Powell subscribes to a popular mindset among central bankers that inflation is most influenced by expectations — in essence, that it becomes a self-fulfilling prophecy if business leaders, investors and the public think inflation will be high.
One possible solution, then, would be for the Fed to say it wants a higher inflation level. That, however, was dimissed by Powell during the hearing.
Another way would be for the Fed to target a price level rather than a percent target, as it does now.
Finally, it could simply let the economy run hotter than normal, thus driving up inflation and perhaps achieving its goal that way.
"A reasonably good model of inflation expectations is adaptive expectations: the public usually expects the inflation that has recently prevailed to prevail in the future. To generate higher inflation expectations, the Fed then should focus on generating higher realized inflation," J.P. Morgan Chase economist Michael Feroli said in a recent note.
"To do this it simply lets the economy run hot by keeping rates lower than it otherwise would. Over time this should stimulate aggregate demand, eventually pushing up wage and price inflation," he added. "Higher inflation leads eventually to higher inflation expectations [and] higher nominal interest rates."
That has proven to be true, but there's one key ingredient for it to happen: credibility.

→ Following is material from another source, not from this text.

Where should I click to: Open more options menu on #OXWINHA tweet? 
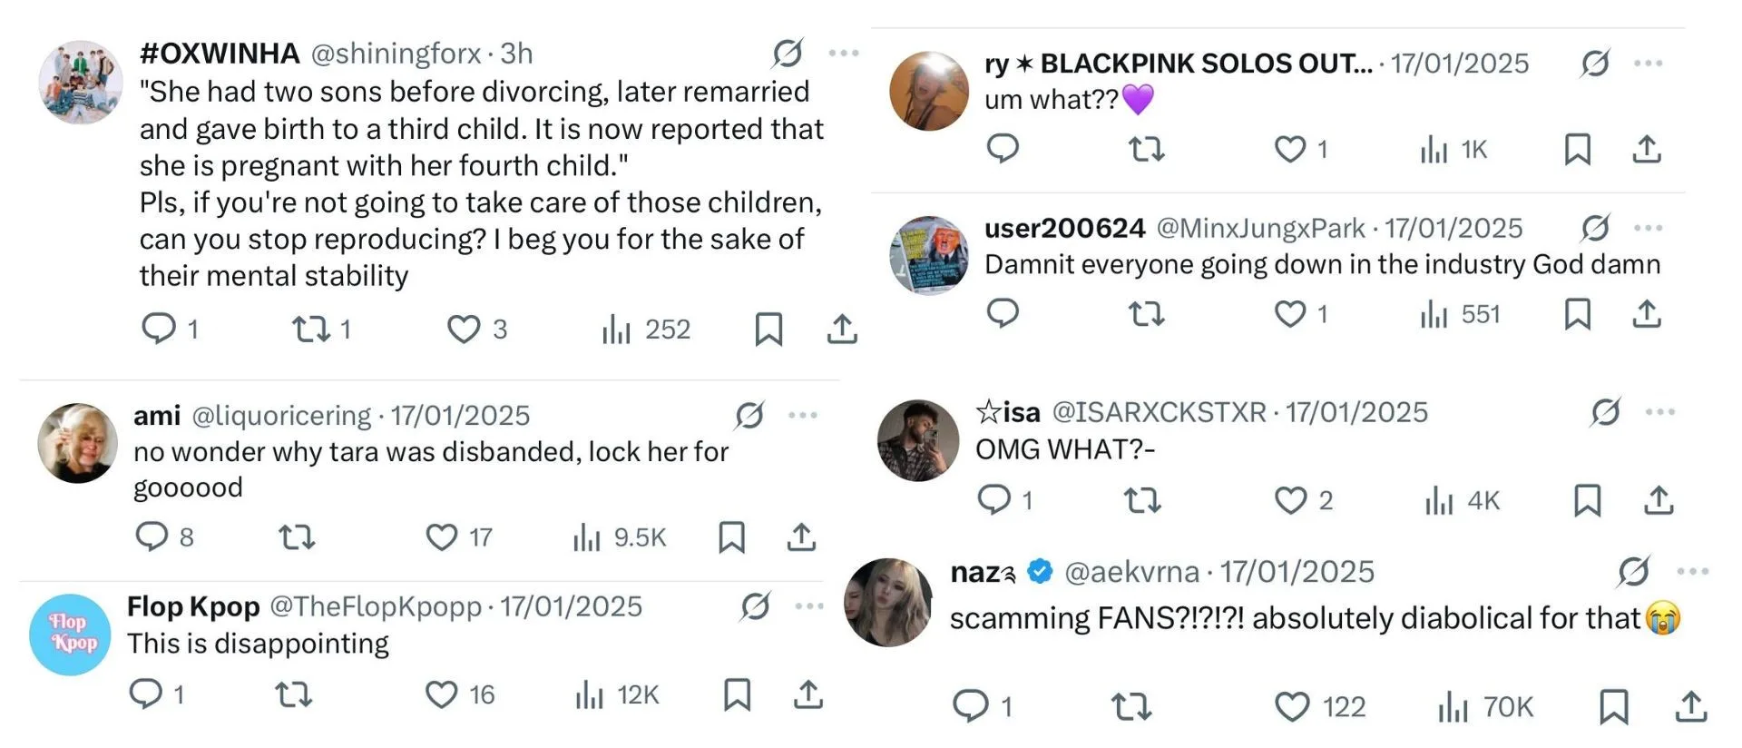(x=844, y=54)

In other words, there has to be belief that the Fed can deliver on the inflation it promises.
"The Fed could come out tomorrow and say, 'We're going to target 4 percent inflation.' Great — You can't even get 2," said Joe LaVorgna, chief economist for the Americas at Natixis. "It's a weird situation where some people might say they've got too much credibility [in keeping inflation low]. Others might say they have no credibility because they can't get the inflation they want."

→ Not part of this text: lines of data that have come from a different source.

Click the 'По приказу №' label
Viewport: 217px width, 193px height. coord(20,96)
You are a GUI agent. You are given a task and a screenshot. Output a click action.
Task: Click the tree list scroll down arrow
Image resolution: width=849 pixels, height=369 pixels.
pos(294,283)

Moreover, LaVorgna thinks the Fed gets too much credit — or blame, as it were — for low inflation.
Other factors, particularly inherently disinflationary technological advancements, and the continuing trend toward globalization, have conspired to keep inflation low, he said.
On a policy level, this creates several issues for the Fed.
For one thing, it's making it harder for Powell and his fellow central bankers to justify further interest rate hikes, especially with U.S. and global GDP easing back from a strong 2018. Where Fed officials said in their latest forecast that they anticipate two quarter-point hikes this year, the market is pricing in almost no chance of even one move this year.
In turn, that gives the Fed less wiggle room in the case of another economic slowdown or crisis and increases the chance that the benchmark funds rate once again will head toward zero — or even to negative numbers, as one recent paper suggested.
Booth, the former Dallas Fed official, said the central bank is in a quandary of its own making, caused by easy policy that generated huge amounts of debt and overcapacity, where the economy created more than it could consume.
"You have to take that overcapacity out of the system. If you have zombie companies walking around, if you have a bunch of dead weight in the economy, you're never going to be able to grow," she said. "Piling more debt onto that funeral pyre isn't going to do that. It's just going to make a bigger fire."